Friday, May 27, 2005


"Notational irregularities are often the first
sign of philosophical errors."
Bertrand Russell

Two quick corrections to earlier posts. It is important to transpose all terms correctly to preserve harmony. On the other hand, imperfections of notation here may be the way the light gets in.

In "Decency", I had written.

"Intense concepts make us able to articulate desire; we become capable of saying how we feel."

I meant:

"Intense emotions make us able to articulate desire; we become capable of saying how we feel."

"The Critique of Pure Passion?" was a rough sketch. I have polished it a bit:
Institution is that through which power is immediately related to subjects, and to which all feeling is directed as an end. But institution finds its moment only in so far as the subject is taken with stuff. This, again, is only possible in so far as the mind is affective in a certain way. The capacity for imposing representations through the mode in which we are affective subjects, is called motility. Subjects are taken with stuff with the aim of motility, and it alone yields us institutions; they are felt through overbearance, and from this overbearance emotions arise. But all feeling must, either directly, or indirectly by way of certain marks, relate ultimately to institutions, and therefore, as far as stuff is concerned, to motility, because in no other way can a subject be taken with stuff. The effect of a subject upon the faculty of representation, so far as we are affected by it, is called motivation. That institution which is in relation to the subject through motivation, is entitled normative. The undetermined subject of a normative institution is called a surface.

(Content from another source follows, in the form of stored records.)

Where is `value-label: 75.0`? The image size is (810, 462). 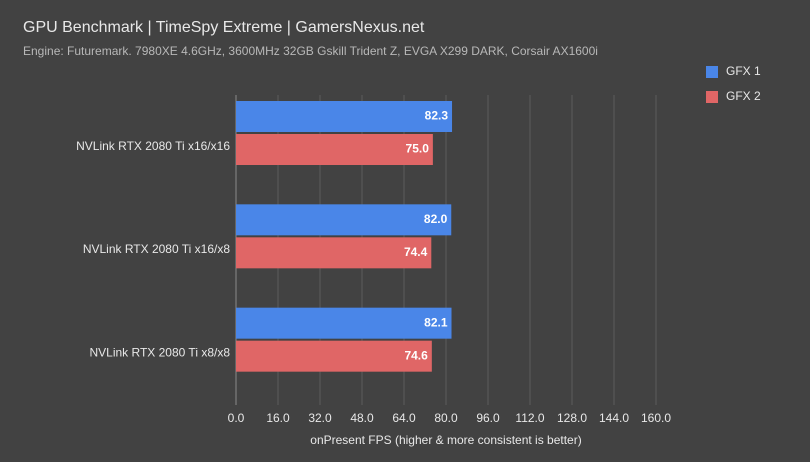
value-label: 75.0 is located at coordinates (418, 149).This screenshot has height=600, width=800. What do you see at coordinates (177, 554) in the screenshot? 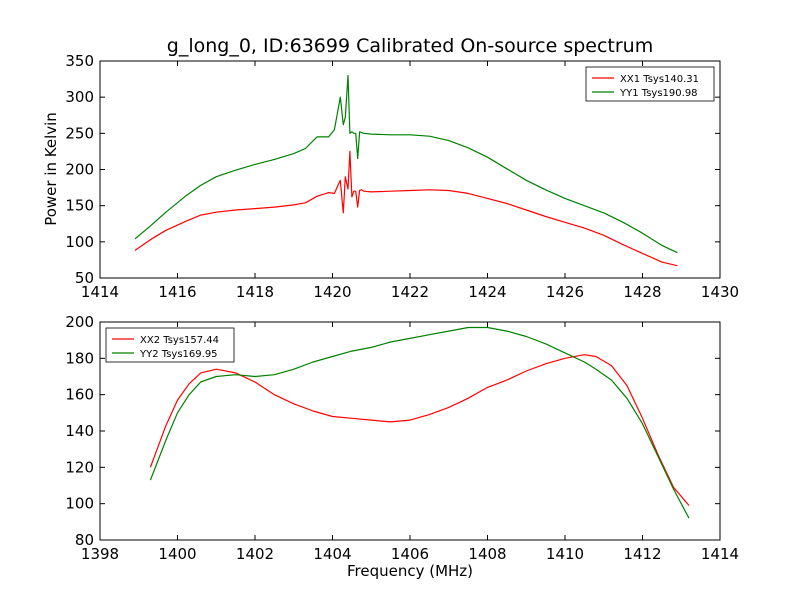
I see `x-tick-label: 1400` at bounding box center [177, 554].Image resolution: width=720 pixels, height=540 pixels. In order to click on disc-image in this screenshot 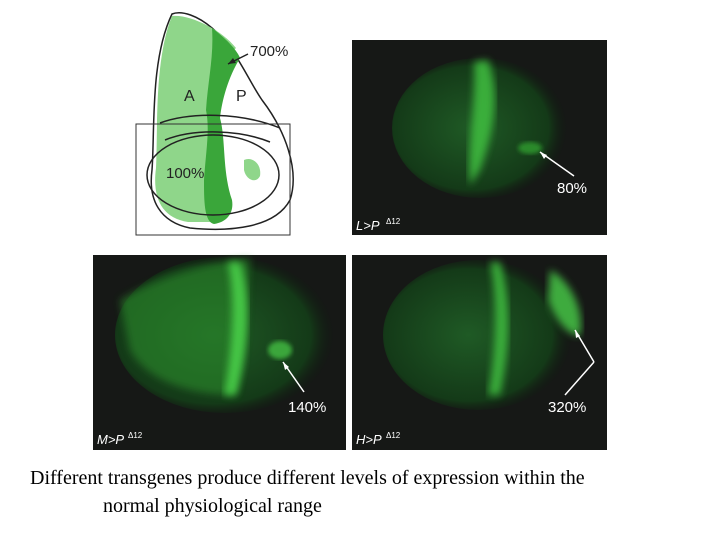, I will do `click(478, 335)`.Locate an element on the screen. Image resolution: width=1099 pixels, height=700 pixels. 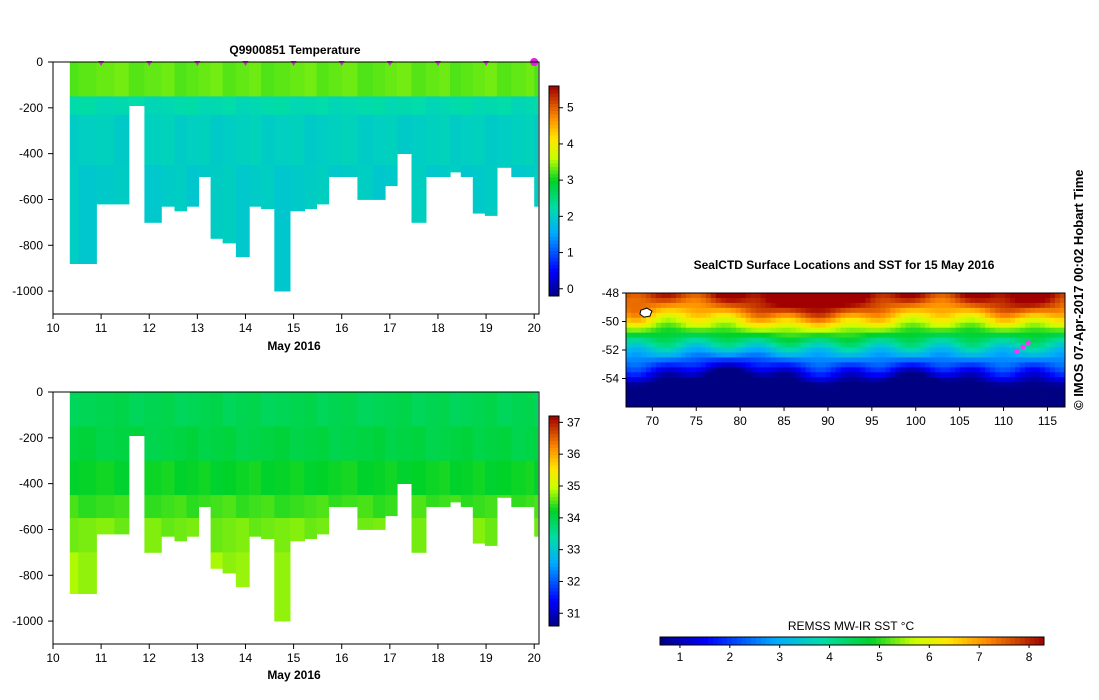
colorbar-frame is located at coordinates (852, 641).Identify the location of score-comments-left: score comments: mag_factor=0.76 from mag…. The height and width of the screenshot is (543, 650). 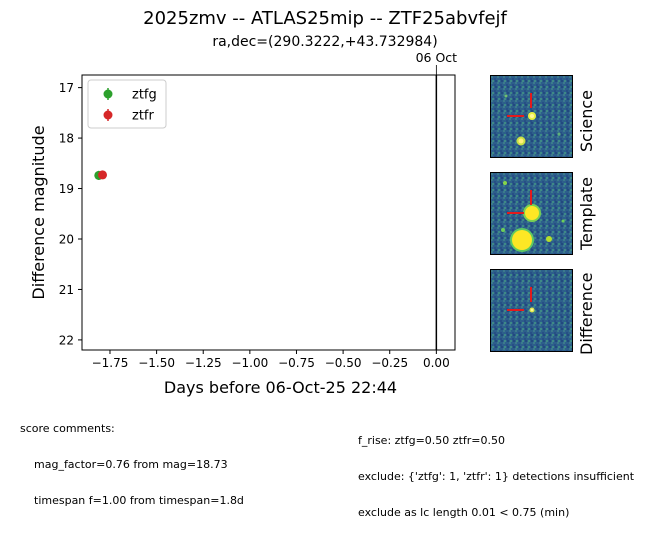
(132, 465).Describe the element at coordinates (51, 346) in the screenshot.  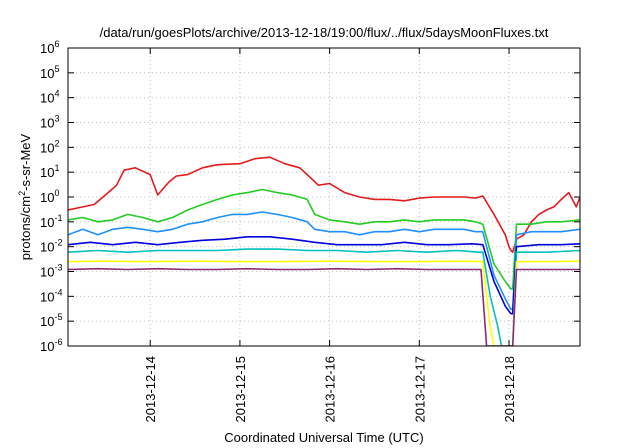
I see `y-tick-label: 10⁻⁶` at that location.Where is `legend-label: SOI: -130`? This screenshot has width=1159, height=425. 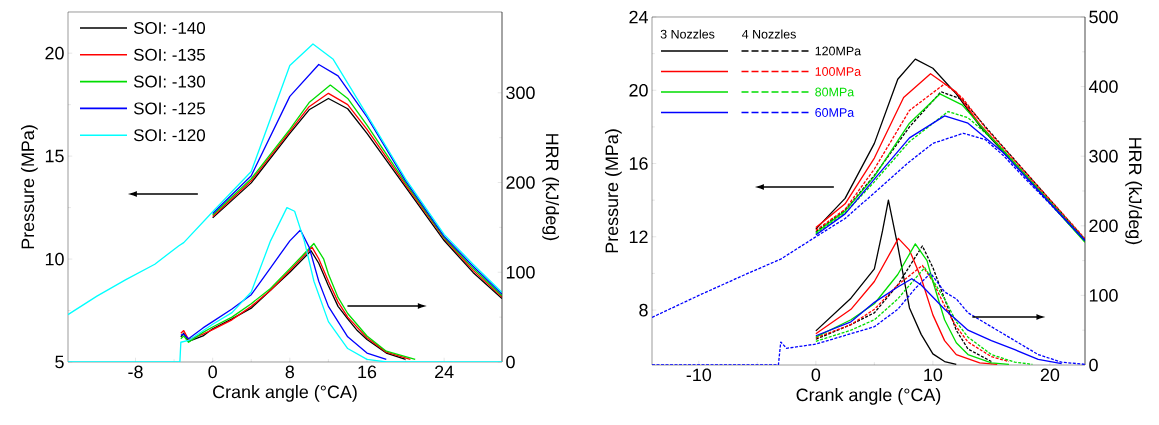 legend-label: SOI: -130 is located at coordinates (170, 82).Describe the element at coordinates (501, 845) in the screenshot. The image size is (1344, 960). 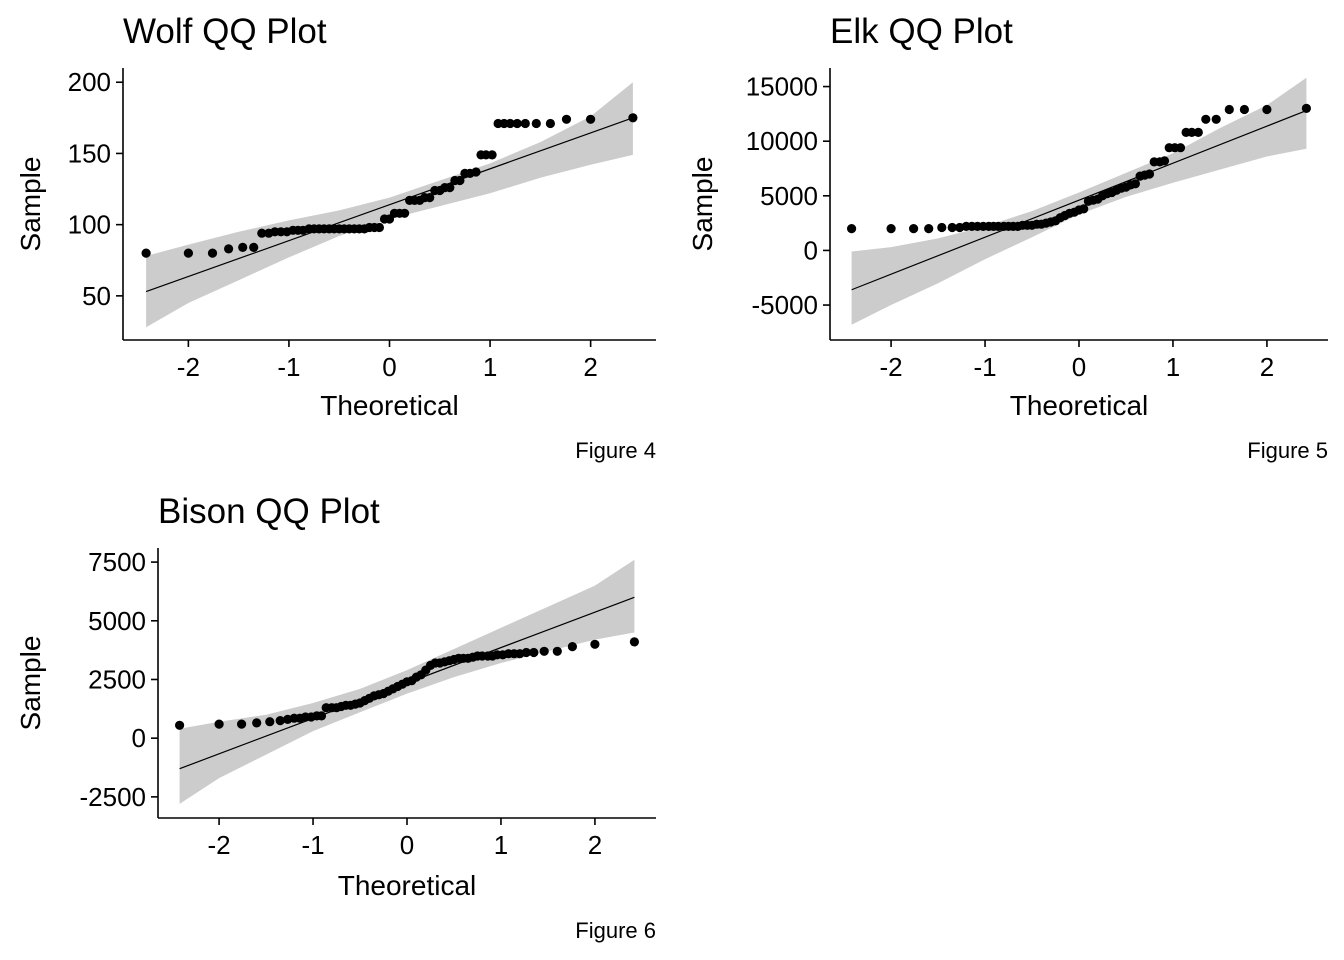
I see `bison-x-tick-label: 1` at that location.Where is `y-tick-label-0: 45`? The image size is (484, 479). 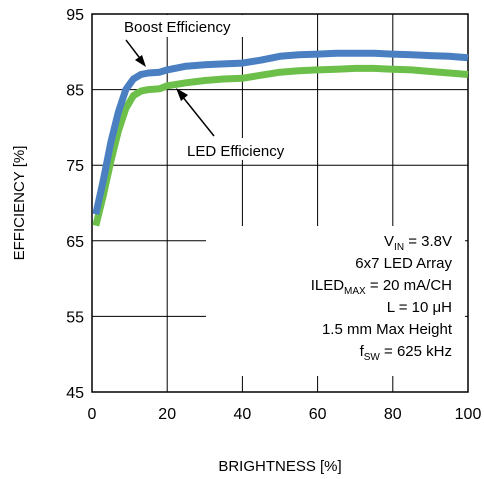
y-tick-label-0: 45 is located at coordinates (75, 394).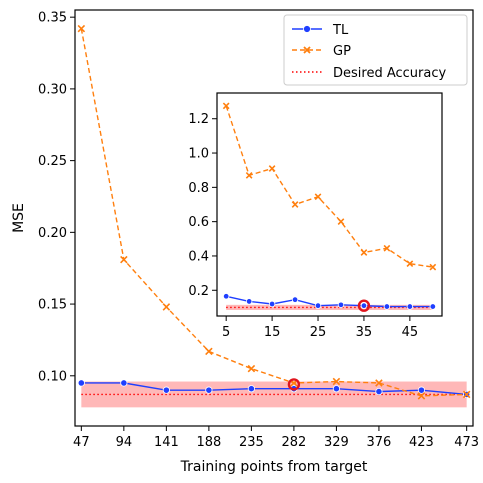  What do you see at coordinates (52, 162) in the screenshot?
I see `main-y-tick-label: 0.25` at bounding box center [52, 162].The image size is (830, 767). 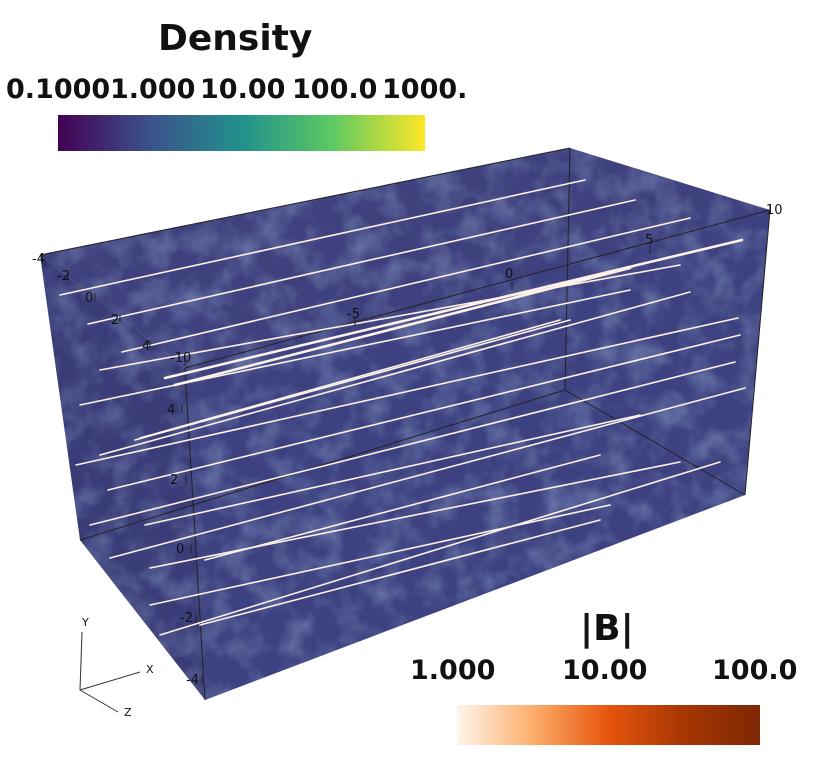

I find it quite illuminating.


Thomas said...

". . .a mass of detail
to interrelate a new ground, difficulty;
an assonance, a homologue
triple piled
pulling the disparate together to clarify
and compress"

Well, the surface functions here like the appearance in the Critique of Pure Reason, which is what you see before you know what you're looking at.

The surface is what you do before you master what you're pushing against.

The surface is the ambivalent ("undetermined") subject of institution. It is the "who" of experience before I have decided who I am.

(Appearances are the "what" of an experience before it has been discovered what it is.)

I wonder if the surface is not the specific locus of Keats' "negative capability" (and whether the appearance must not then, homologically, be understood as the locus of a positive receptivity.)

The surface does not act ON anything, we push against the surface (that's the sort of beast it is.)

"We know nothing. . .
beyond our own coplexities."


Yes, I am reading Paterson. . .
it's like coming home.

Thomas said...

Well, I don't think we should get too sublime about mastery. It takes a while to learn how to eat with a knife and fork, but we get the hang of it. Before that, however, like the first time we pick up a knife, there is only our negative capability in its presence, as it lies in our hands, eludes the grasp of our fingers, etc. I think that's the sort of thing I'm trying to get at here. True, we don't ever "really master" our experiences. There is always an opening of some kind. But the surface is there to be touched.

There should probably be a poet's variant of Socratic humility. That is, poetry is not "about" mastery (power) just as philosophy is not about knowledge. Poetry is about, or better, it addresses the undetermined subject of power.